Browse & view
A one-level folder browser, a grid that stays fast at five thousand items, and a viewer with a filmstrip. External changes show up on their own — the library is watched, not owned.
The one-level browser
The sidebar shows one folder's subfolders under a breadcrumb of its ancestors — not a nested tree. Selecting a row (click, or ⌥⌘↑/⌥⌘↓) shows its items in the grid while the sidebar stays put, so flipping through sibling folders is one motion. Drilling (the › chevron, double-click, or ⌥⌘→) re-roots the sidebar one level deeper; ⌘↑ goes back up, and ⌘⇧↑ jumps all the way to the library root.
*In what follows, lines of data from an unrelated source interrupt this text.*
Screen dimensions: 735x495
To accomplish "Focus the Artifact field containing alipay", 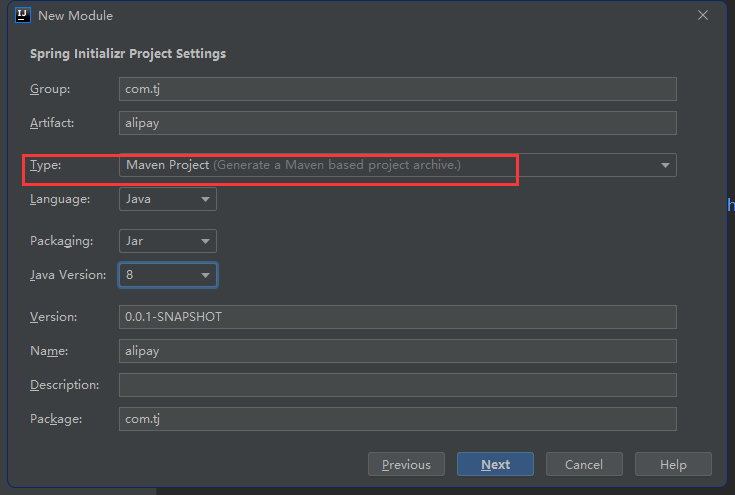I will (397, 123).
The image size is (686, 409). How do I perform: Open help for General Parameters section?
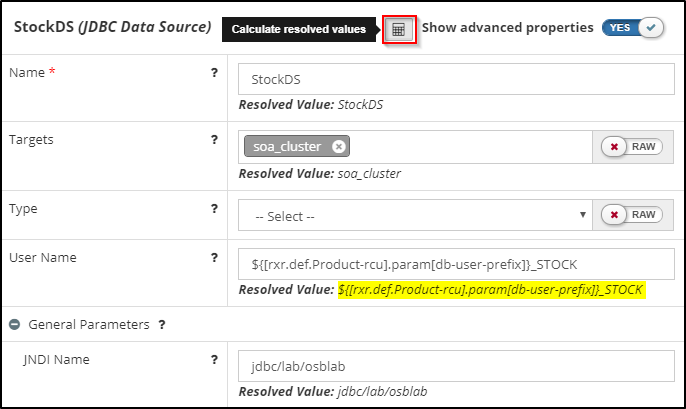pos(162,324)
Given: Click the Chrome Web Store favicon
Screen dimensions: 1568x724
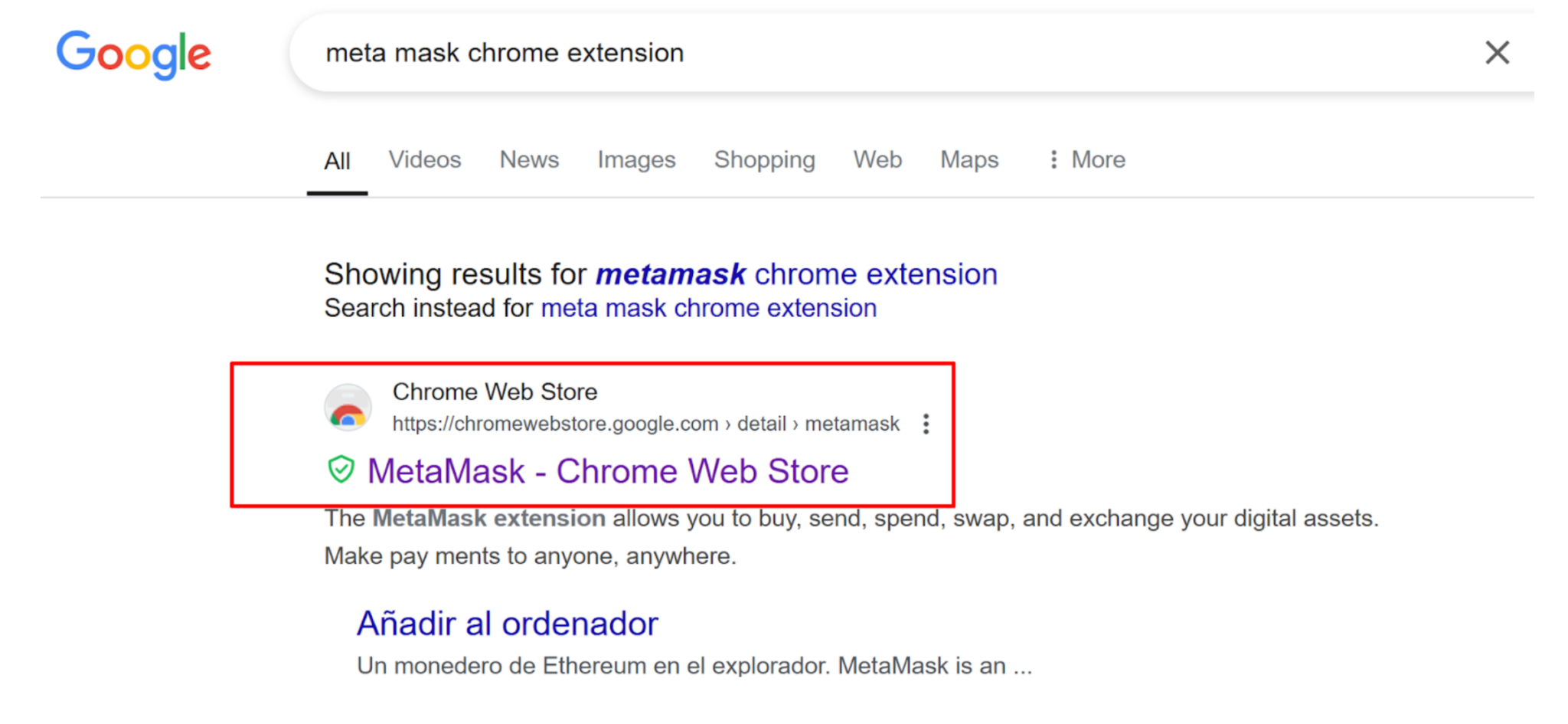Looking at the screenshot, I should (x=348, y=408).
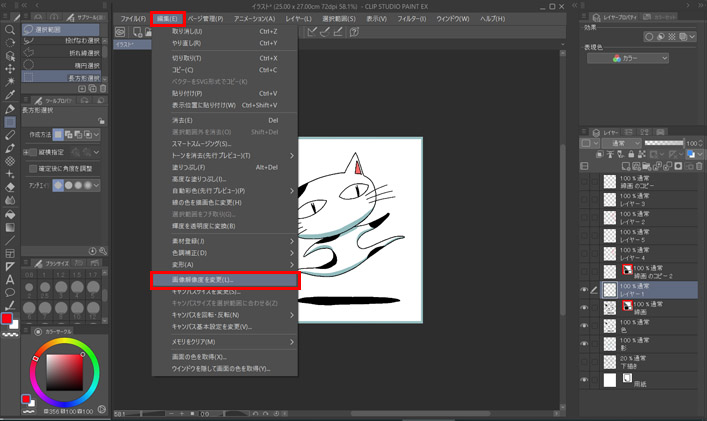Select the Text tool

click(10, 278)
› marks folders with more inside.Above the library root sits the top level: a Library row plus your mounted Sources. And for going anywhere directly, g opens the fuzzy go-to palette — usually faster than any amount of clicking.
The grid
Thumbnails sort by capture date (from EXIF, falling back to file date), filename, or rating — best first, unrated last. Cycle the sort from the status bar or the View menu. Badges tell you what you're looking at:
- Live — a Live Photo pair, presented as one item.
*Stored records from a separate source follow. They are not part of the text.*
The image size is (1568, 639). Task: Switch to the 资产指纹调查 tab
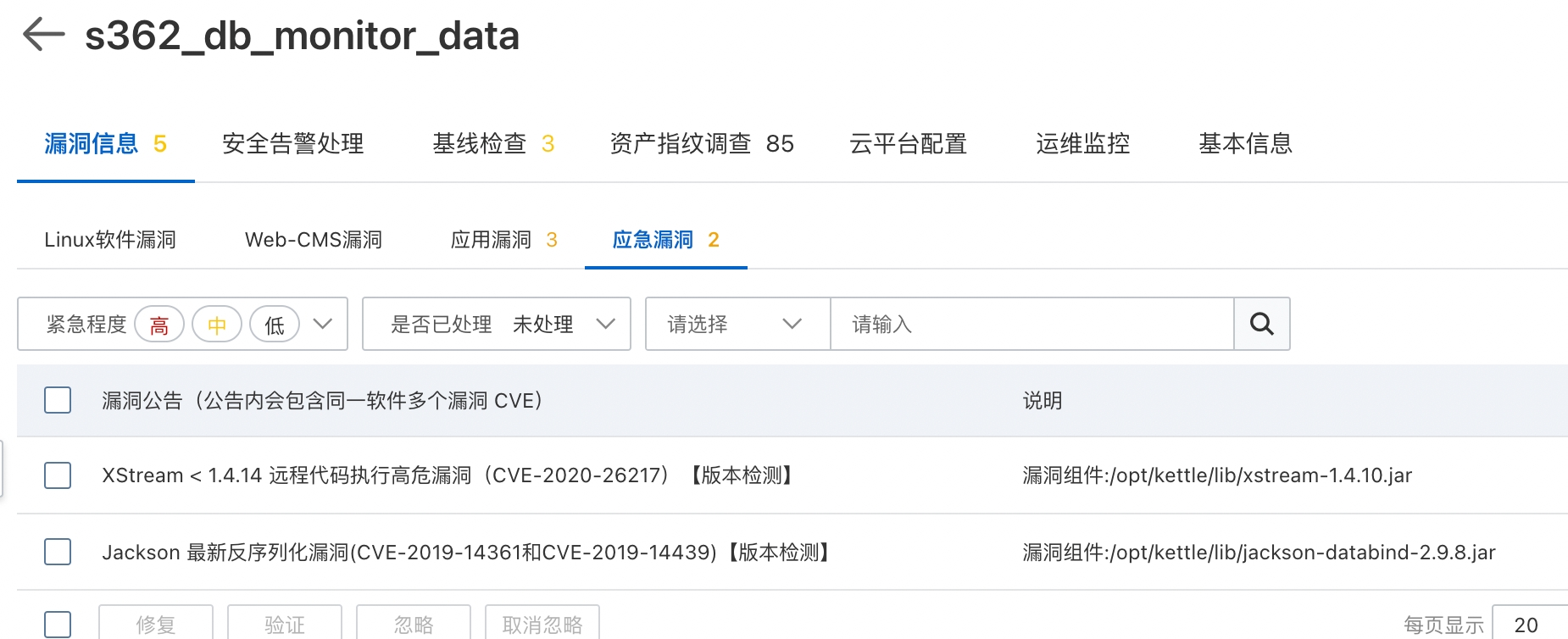coord(701,143)
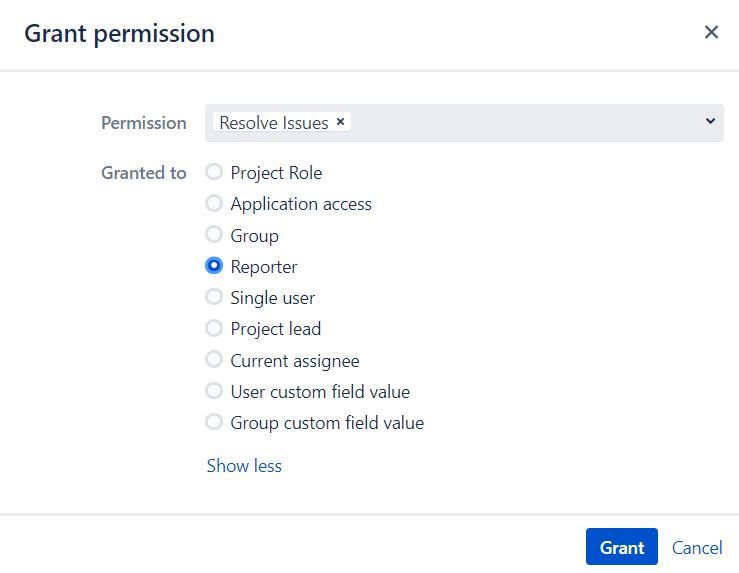Click the selected Reporter radio button

pos(214,266)
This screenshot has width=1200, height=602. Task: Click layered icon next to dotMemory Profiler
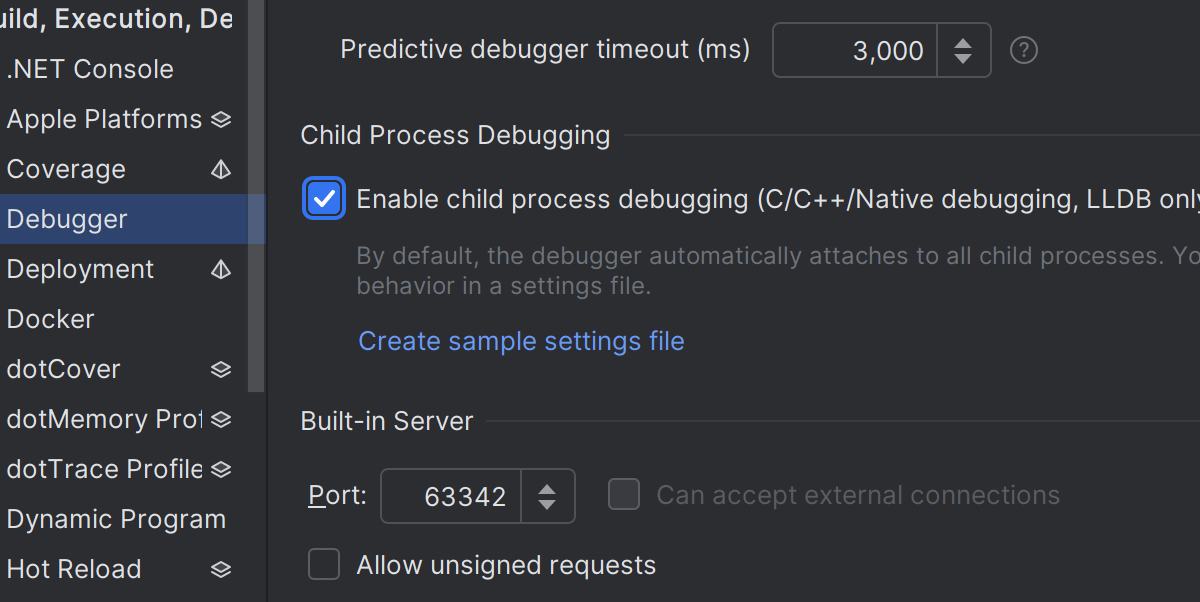221,420
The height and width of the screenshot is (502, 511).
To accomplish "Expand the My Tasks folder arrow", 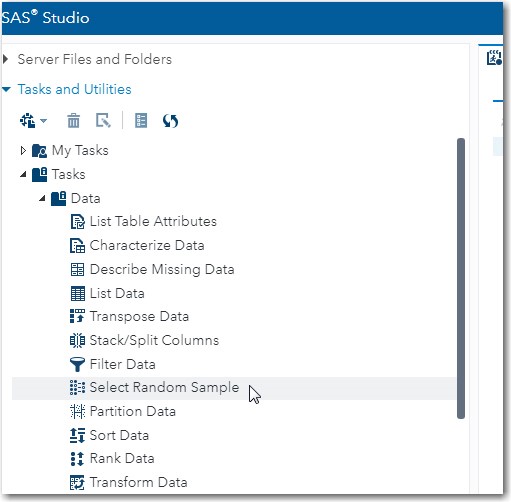I will coord(23,151).
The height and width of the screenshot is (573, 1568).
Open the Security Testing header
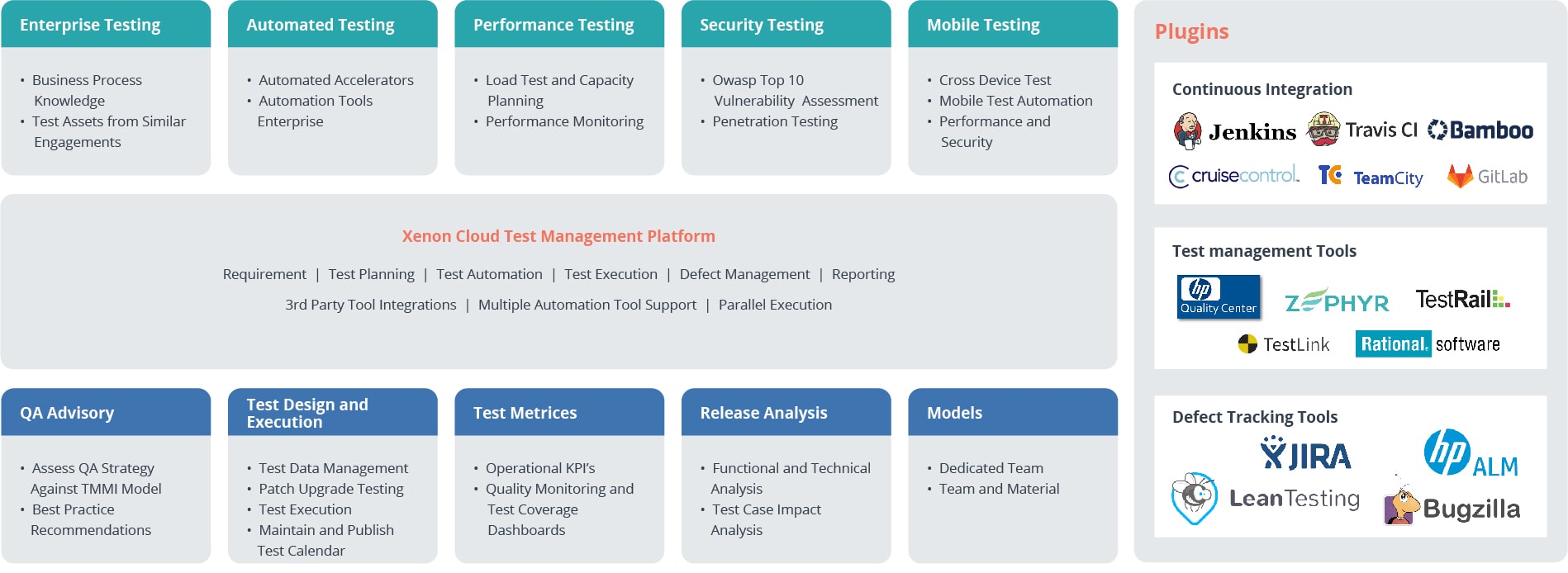pyautogui.click(x=762, y=25)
- Duration — videos show their length.
- Stars — the item's rating, straight from the metadata index.
- Orphan — a lone Live-video whose image half went missing; flagged, never silently adopted.
- Group outlines — consecutive shots seconds apart from the same camera, the raw material for culling.
Include Subfolders
The View-menu toggle (or status-bar chip) flattens the current folder's whole subtree into one grid — browse Trips/ as a single wall of photos across every trip. Sorting, selection, and every operation work unchanged.
The viewer
Return opens the focused item full-panel; arrows walk the folder in sort order. z toggles fit / 100%. Under the image, a filmstrip of the folder keeps context — the current frame stays centered, and clicking a frame jumps there.
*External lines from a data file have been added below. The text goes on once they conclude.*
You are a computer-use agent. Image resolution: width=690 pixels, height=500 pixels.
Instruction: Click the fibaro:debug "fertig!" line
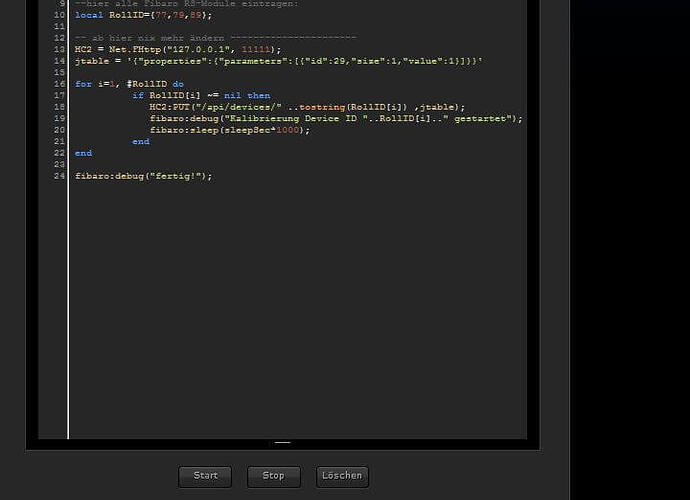pyautogui.click(x=143, y=176)
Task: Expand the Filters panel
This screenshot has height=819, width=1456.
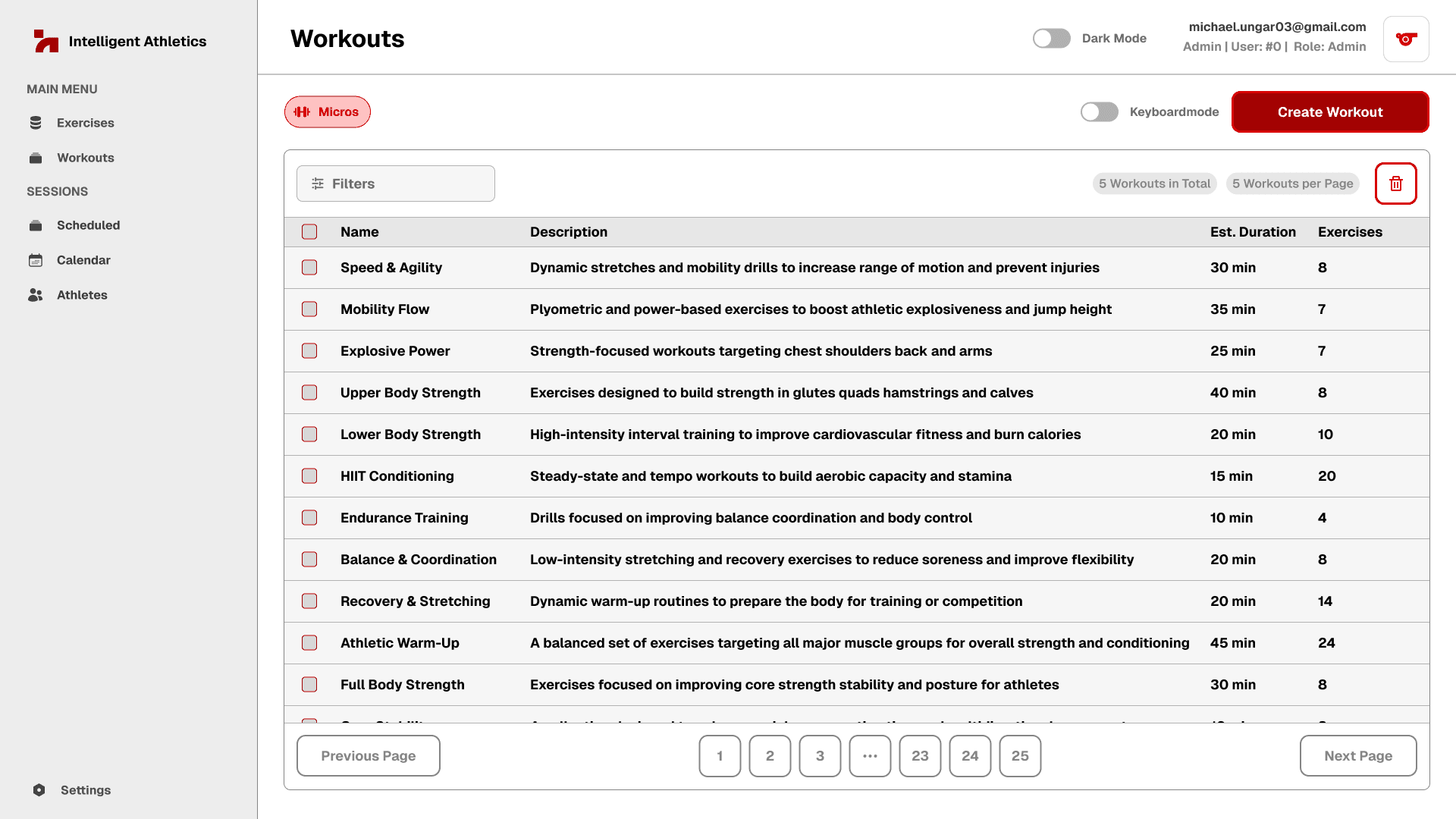Action: pos(396,184)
- Live Photos: hold Space to play the live video with sound; release to return to the still.
- Videos: inline playback with standard transport, scrubbing included.
Full-window mode
Tab collapses both side panels; media runs edge to edge with only the status bar left. It applies to grid, viewer, and culling alike and stays on until you Tab back. Anything that needs a hidden panel brings it back instead of acting invisibly — t and i reopen the inspector. Combine with macOS full screen for the whole display.